Spirits can be imparted from one person to another, well meaning though a healer may be; always pray and fast beforehand; without fasting, there can be hazards.
How many realize the Bible says that prophecy is inherently subject to error?
Here's that:
"For our knowledge is imperfect and our prophecy is imperfect," says 1 Corinthians 13:9-11), which tells us a number of things, including that we do not necessarily throw everything out when a seer is off base on one thing and at the same time that we should not take everything such a person says -- alleged seer, confirmed mystic, or for that matter saint -- as Gospel truth. Mystics are not God.
How many have taken time, meanwhile, to meditate on what Scripture says about religiosity, and those who are more scholastic than spiritual, who practice more by rote and citation than by the heart? "You are experts at setting aside the commandment of God in order to keep your tradition," says Mark 7:9-13 (referring probably to the commandment of love).
How many know that in the original translations, when asked why His disciples were having trouble expelling a demon, Jesus said: "But this kind does not go out except by prayer and fasting," Mathew 17:21 [our italics].
Why do we now use versions of that verse -- one must ask, with curiosity -- that exclude the key word "fasting"?
There is also the curious fact that in some translations, the Lord's Prayer ends with "deliver us from the evil one" (in our view making it more direct, personal, and powerful) instead of just the generic "deliver us from evil."
In deliverance, specificity -- naming a demon -- is important.
The term "evil one" seems imbued with more power and authority over it.
In the current milieu, exorcism is more an oddity than a standard; some dioceses don't even have an exorcist; yet we are all called to deliverance. Christ did not desire it to be a rarity. In fact He said that casting out demons would be an indication that someone was a true follower of Him!
That's here:
"These signs will accompany those who have believed: in My name they will cast out demons, they will speak with new tongues" (Mark 16:17).
How many have weighed Jesus' cautions about private revelation with His admonishments also to be open?
That's here:
"Do not quench the Spirit; do not despise prophetic utterances. But examine everything carefully; hold fast to that which is good; abstain from every form of evil" (1 Thessalonians 5).
(Evil can come in the way both of accepting a demonic deception and, at the other end, rejecting a work of the Holy Spirit because it does not conform with an empiricist's mindset.)

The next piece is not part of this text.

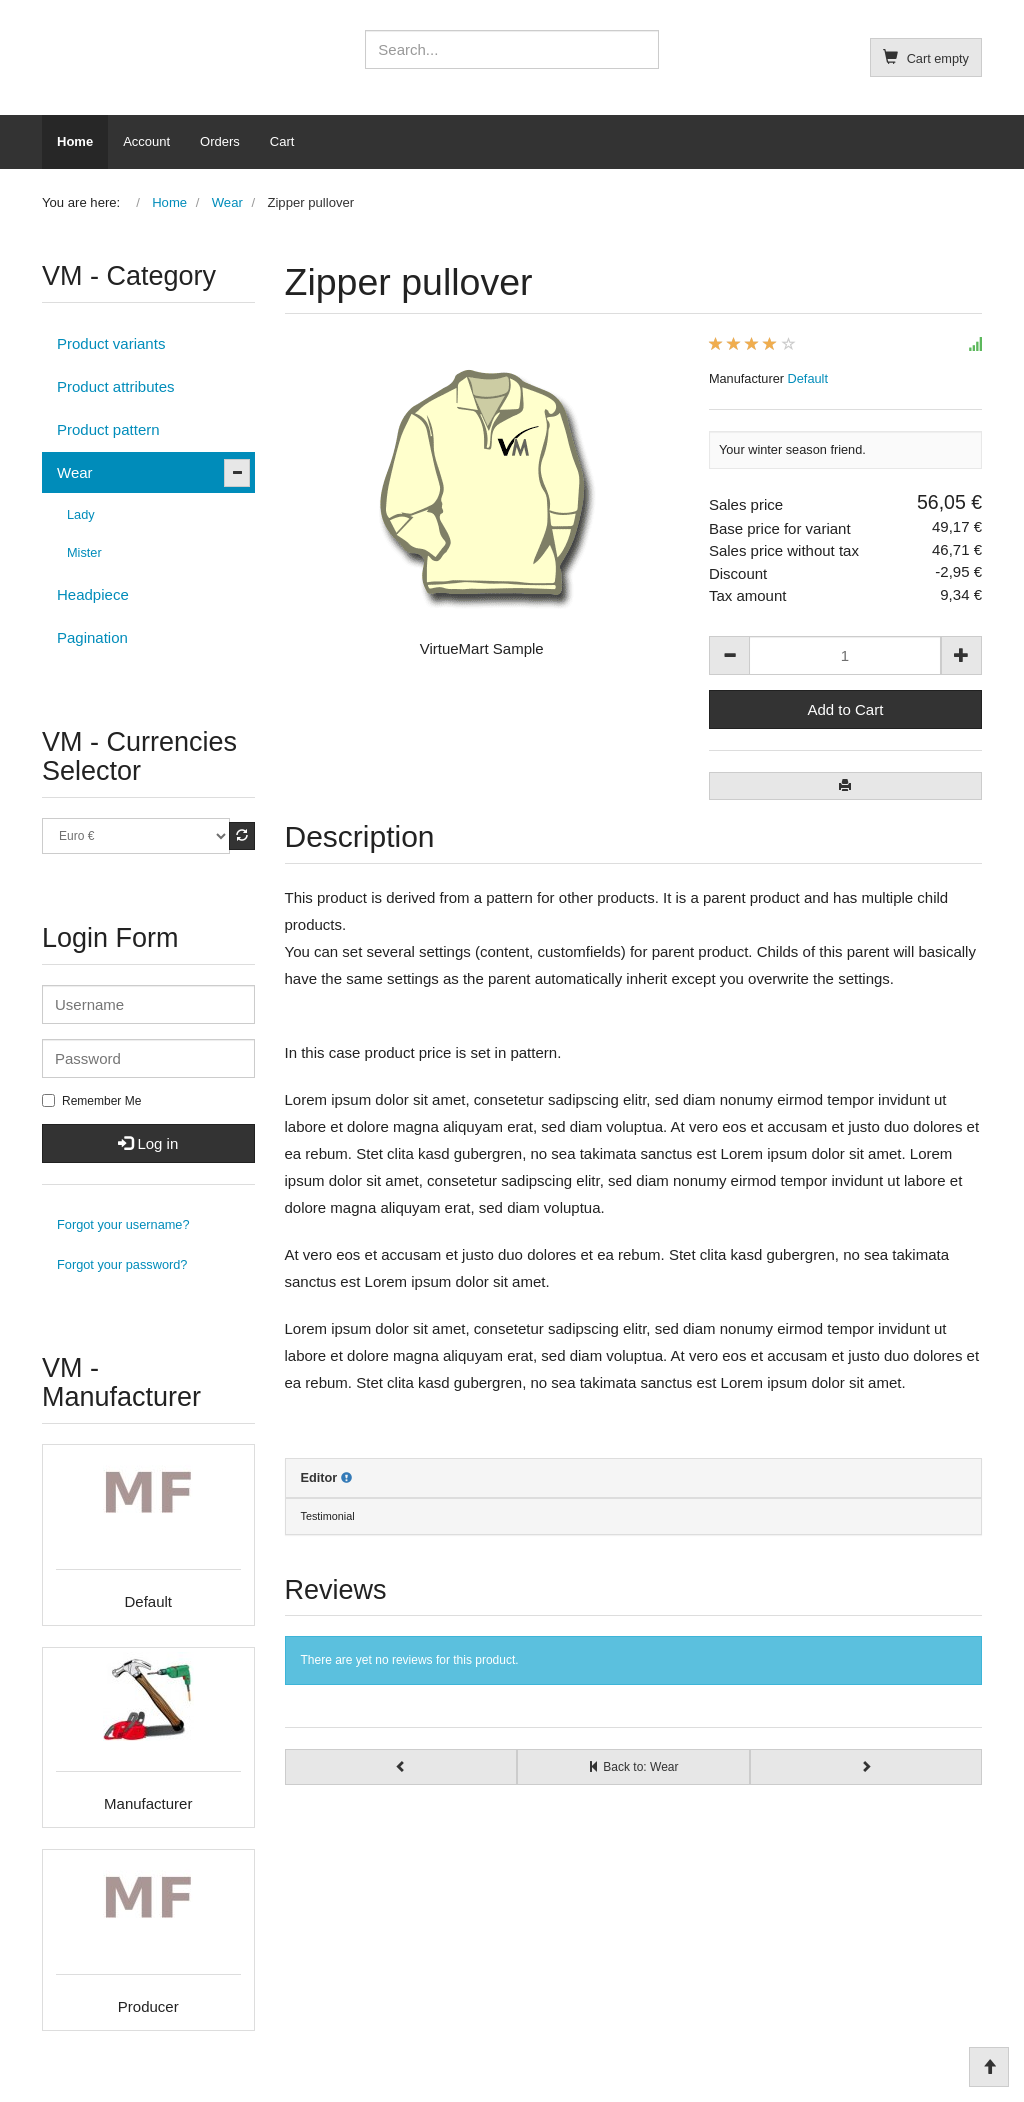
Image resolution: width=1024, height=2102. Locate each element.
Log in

How many take time to contemplate that Saint Paul knew a man who had a near-death or out-of-body experience, or may himself have had one?
That is here:
"I know a person in Christ who fourteen years ago was caught up to the third Heaven -- whether in the body or out of the body I do not know; God knows. And I know that such a person -- whether in the body or out of the body I do not know; God knows -- was caught up into Paradise and heard things that are not to be told, that no mortal is permitted to repeat" (2 Corinthians 12:2-5).

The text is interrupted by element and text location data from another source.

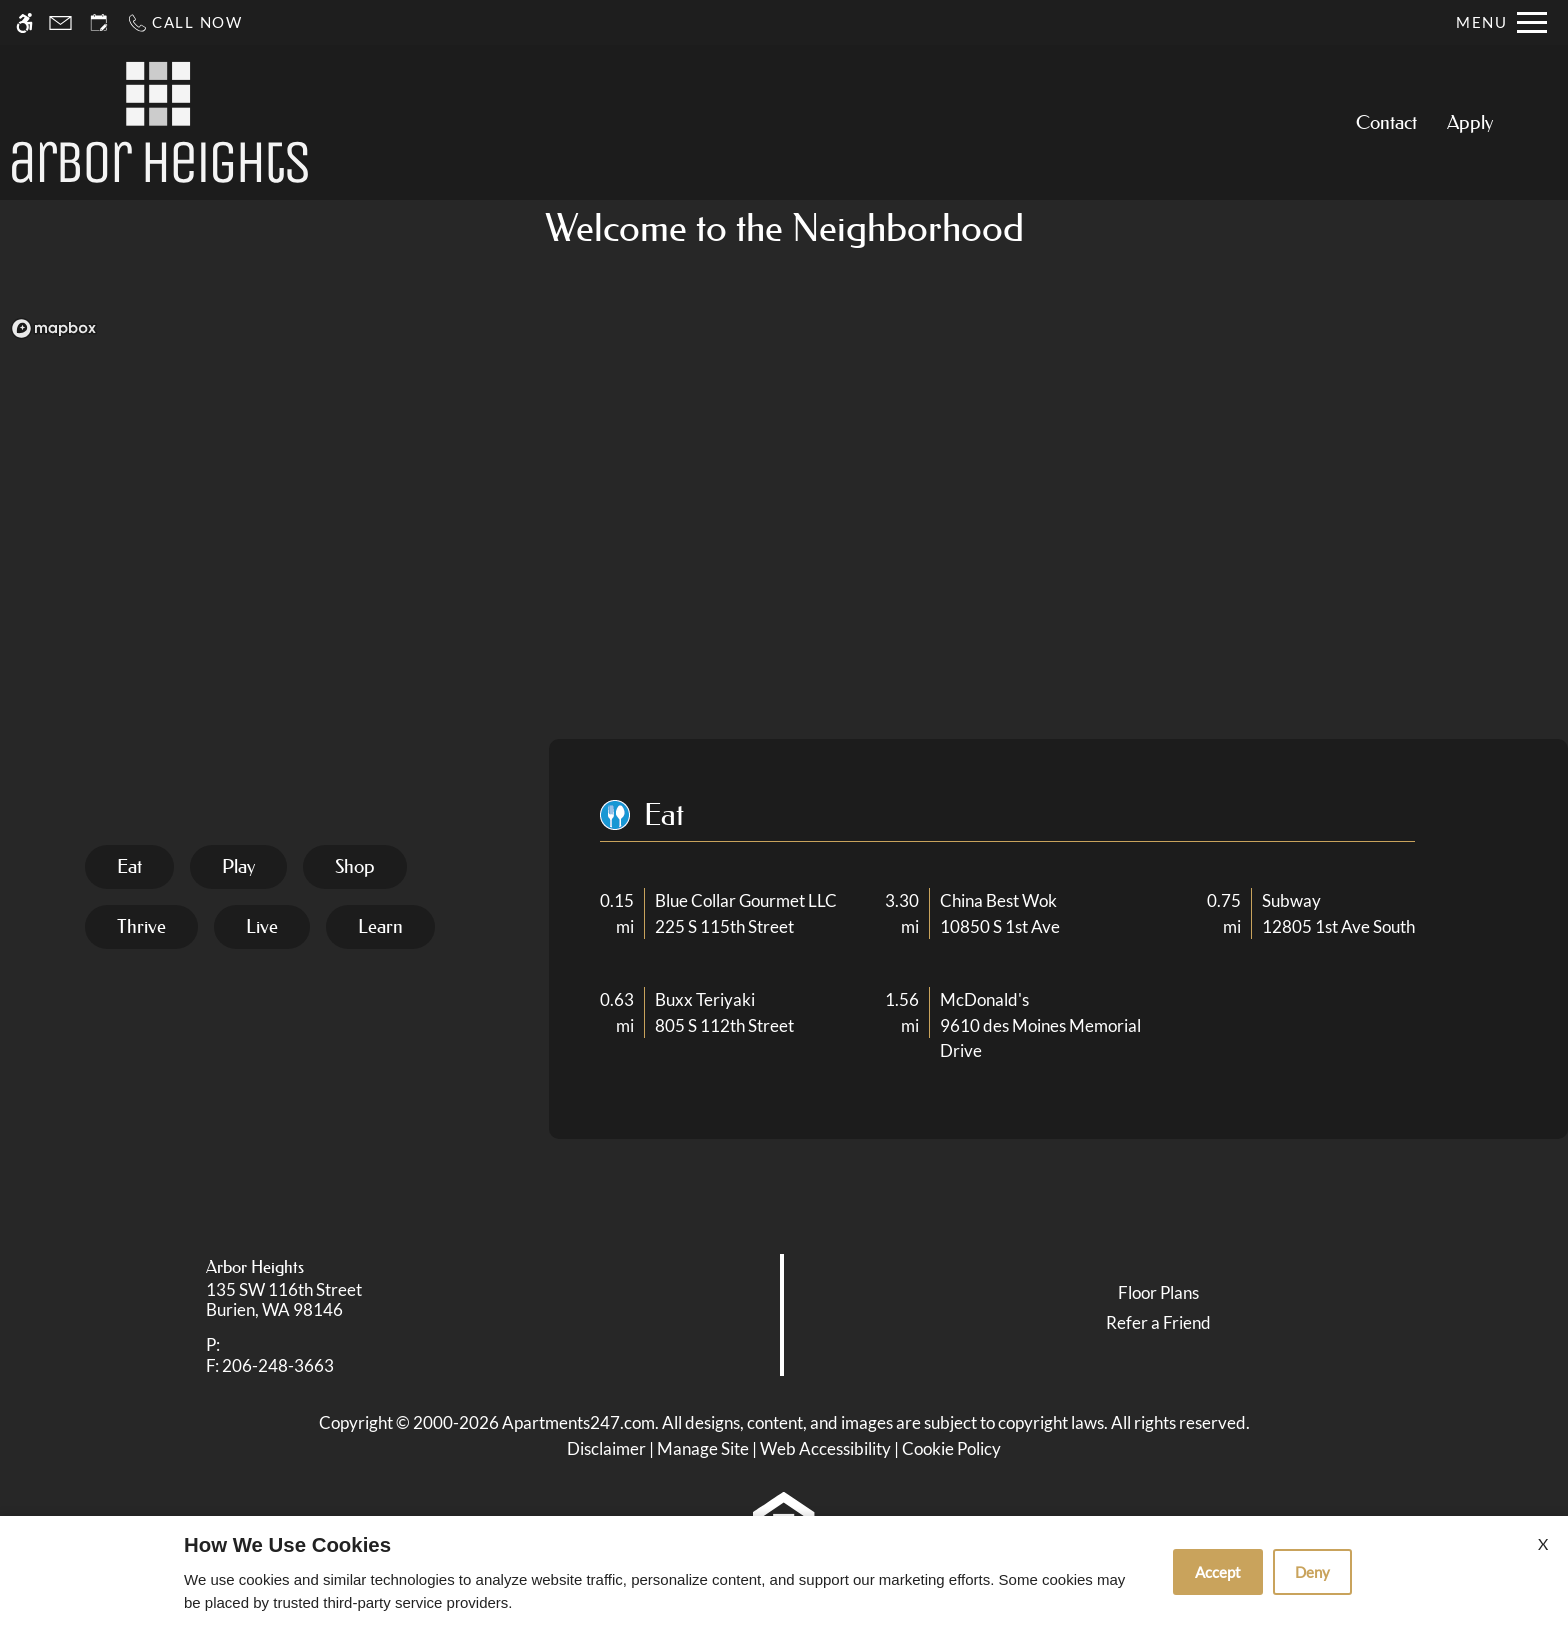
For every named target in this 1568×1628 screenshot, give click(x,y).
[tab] (129, 867)
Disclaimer (606, 1448)
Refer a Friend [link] (1158, 1322)
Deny (1312, 1572)
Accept (1218, 1572)
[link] (392, 1300)
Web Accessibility (825, 1448)
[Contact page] (60, 22)
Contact (1386, 122)
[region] (784, 528)
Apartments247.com (578, 1422)
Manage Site (703, 1448)
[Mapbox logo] (54, 328)
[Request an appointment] (99, 22)
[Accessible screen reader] (24, 22)
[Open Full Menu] (1501, 22)
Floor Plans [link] (1158, 1292)
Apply (1470, 122)
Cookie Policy (951, 1448)
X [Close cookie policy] (1543, 1543)
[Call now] (184, 22)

How many know that if we take Scripture literally, the Vatican is indeed and unquestionably the Mother Church -- the foundation -- for all of Christendom?
That's here:
"I also say to you that you are Peter, and upon this rock I will build My Church; and the gates of Hades will not overpower it" (Matthew 16:18).
The Vatican -- Saint Peter's Basilica -- is literally built on the ossified bones of Saint Peter (ossified meaning bones that through the centuries have turned stone-like). Archeologists have of late confirmed it.
(Give this to the nearest Evangelical brethren, who do well in how much Scripture they read and always strive to interpret the Bible, chapter and verse, so literally.)